When the Supreme Court dismantled a key provision of the Voting Rights Act last June, there were two small silver linings in this decision. The first was the possibility that Congress could revive the regime killed by the Court, where states with particularly poor records of racialized voter suppression must “preclear” their voting practices with the Justice Department or a federal court before those practices can take effect. The second potential silver lining is Section 3 of the Voting Rights Act, which allows a state to be brought back under the preclearance requirement if a court finds that it engaged in “violations of the fourteenth or fifteenth amendment justifying equitable relief.” Now, however, Texas wants to destroy these two silver linings as well. And there is a fair chance that the conservative Supreme Court will allow them to do so.

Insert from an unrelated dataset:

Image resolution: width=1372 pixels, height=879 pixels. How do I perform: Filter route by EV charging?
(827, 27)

Late last month, the Justice Department joined a Section 3 lawsuit claiming that federal supervision of Texas’ election practices should be reinstated in light of very recent examples of intentional race discrimination by Texas. Among other things, a federal court found that Texas “consciously replaced many of [a] district’s active Hispanic voters with low-turnout Hispanic voters in an effort to strengthen the voting power of [the district’s] Anglo citizens.” These, the Justice Department explained, were “violations of the fourteenth or fifteenth amendment” justifying federal supervision.

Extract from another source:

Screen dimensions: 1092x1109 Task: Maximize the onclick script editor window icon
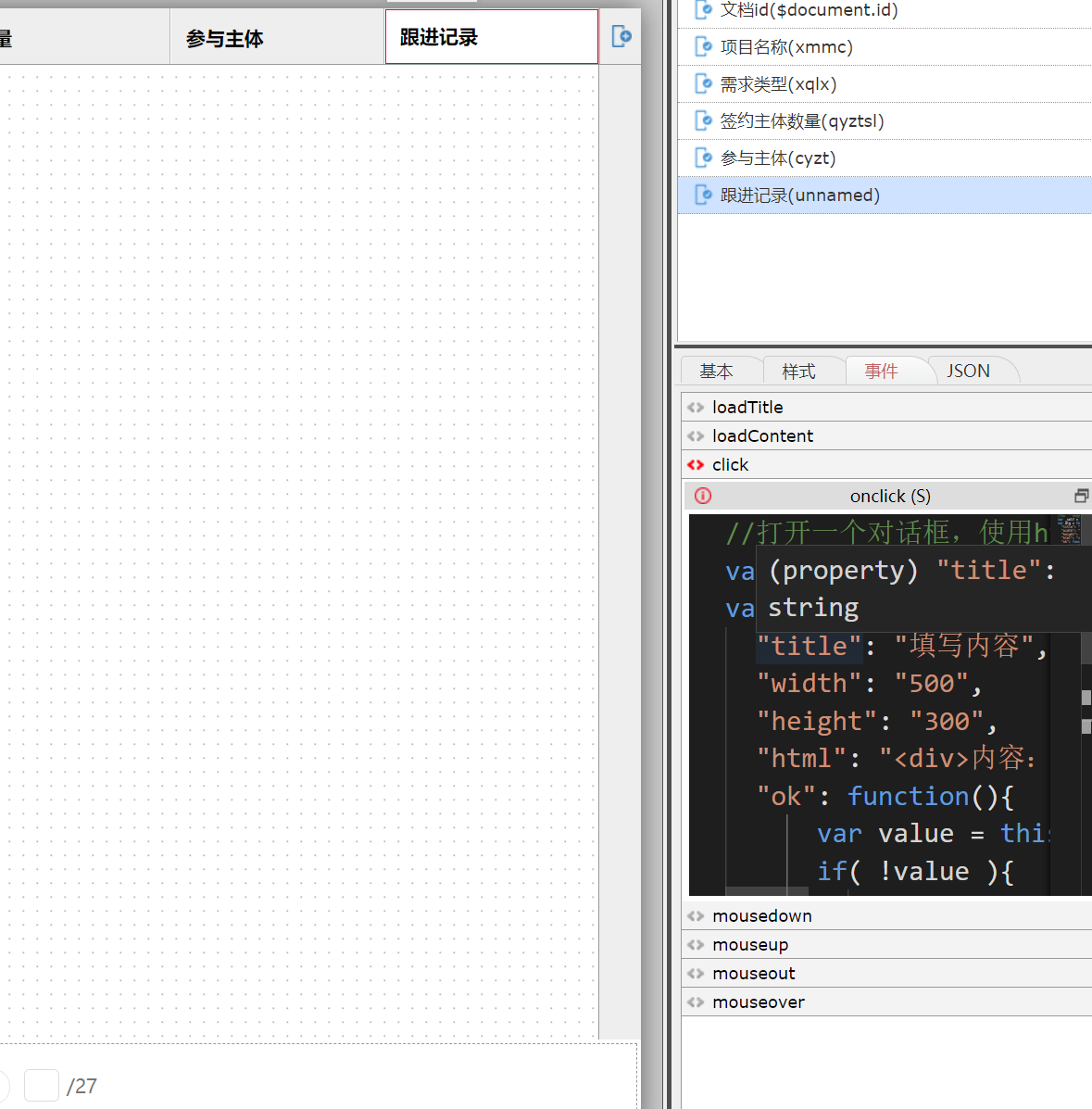pos(1080,496)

Texas’ response to the Justice Department does not simply reject the idea that it should be subject to preclearance, it calls upon the courts to declare virtually any preclearance regime unconstitutional. According to Texas, the Supreme Court’s decision hobbling the Voting Rights Act “threw out Congress’s reauthorization of a preclearance regime because the legislative record failed to show ‘anything approaching the ‘pervasive,’ ‘flagrant,’ ‘widespread,’ and ‘rampant’ discrimination that faced Congress in 1965, and that clearly distinguished the covered jurisdictions from the rest of the Nation at that time.’” In other words, Texas wants a federal court order saying that any effort to reinstate the Voting Rights Act in Texas is unconstitutional unless Texas transforms into Mississippi at the height of the Jim Crow era.